TEXT SEGMENT:

Sunday, September 17, 2006

K8L and Penryn

It just amazes me to see how AMD fans keep on saying, "K8L will make Conroe look obsolete," or "Intel needs someting a lot better than Conroe if it has to survive K8L onslaught." That's funny, considering these same fanboys were saying that with Conroe, Intel will not be able to close gap on K8. That is funny...

Let us just look at some of the facts. In video encoding, at the same clock speed, Conroe beats K8 by about 30%. In games, if the GPU bottlenect is removed, Conroe beats K8 by upto 50%. So, it is safe to say that Conroe, in general is better than K8 by about 30%. Now, first we have to understand that K8L will go against Penryn--Conroe's 45 nm cousin. Also, sometime back, Inquirer reported that Intel's 45 nm process is a giant leap over its 65 nm process, as far as leakage is concerned. If this is indeed true, Conroe's 45 nm sibling, Penryn, would not have any trouble clocking at 4 GhZ, while operating in the same or lower power envelope. Recent reviews of Kentsfield also show that Conroe architecture is not hurting for memory bandwidth.

So what does all this mean? If Penryn clocks at 4GHz, it will be 33% faster than X6800. Now, even though Conroe performance scales almost linearly with speed, let us give it some headroom, and assume that this additional 33% clock-speed will give it only 25% performance improvement. Considering that X6800 beats AMD's best by 30%, this means, top-end Penryn will beat AMD's best (as of today) by 62%. Now that is huge!! Now beating that is not going to be an easy task, for K8 or K8L.

AMD fanboys might say--K8L is a grounds up architecture built of performance, and it should not be too difficult for it to improve over K8 by 62%. Well, let us take a look at what K8L brings to the table.

First, improved SSE performance. Yawn!! It was time. Conroe beats AMD in pure SSE2 operations by 400%. Nothing that AMD does here is going to tilt the balance in the other direction.

Second, it adds load reordering. Another bit of a Yawn! Intel has been doing that for how many years now? Conroe also does load/store reordering. Nothing new here.

Third, it adds support for HT 3.0. Last I checked, K8 was not really hurting for memory bandwidth. So this is not expected add too much to real performance. Extremely good for bragging rights, but from end-user's perspective, another yawn.

DATA:
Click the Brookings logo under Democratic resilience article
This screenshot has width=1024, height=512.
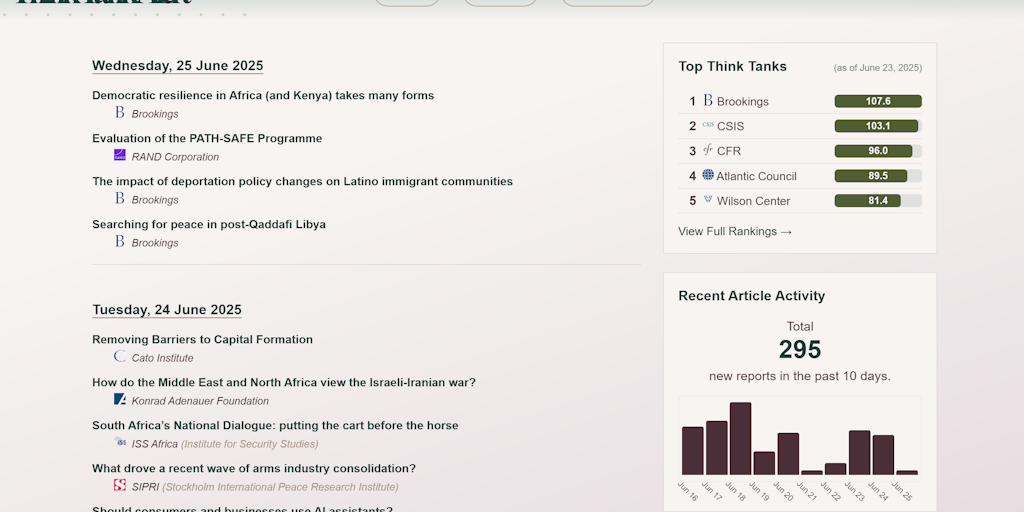click(x=120, y=112)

THE PROBLEM: Change "load reordering" to "memory disambiguation" in the post on K8L and Penryn, and write out the passage between "Second, it adds" and "Nothing new here.", inclusive.

ANSWER IN FULL:
Second, it adds memory disambiguation. Another bit of a Yawn! Intel has been doing that for how many years now? Conroe also does load/store reordering. Nothing new here.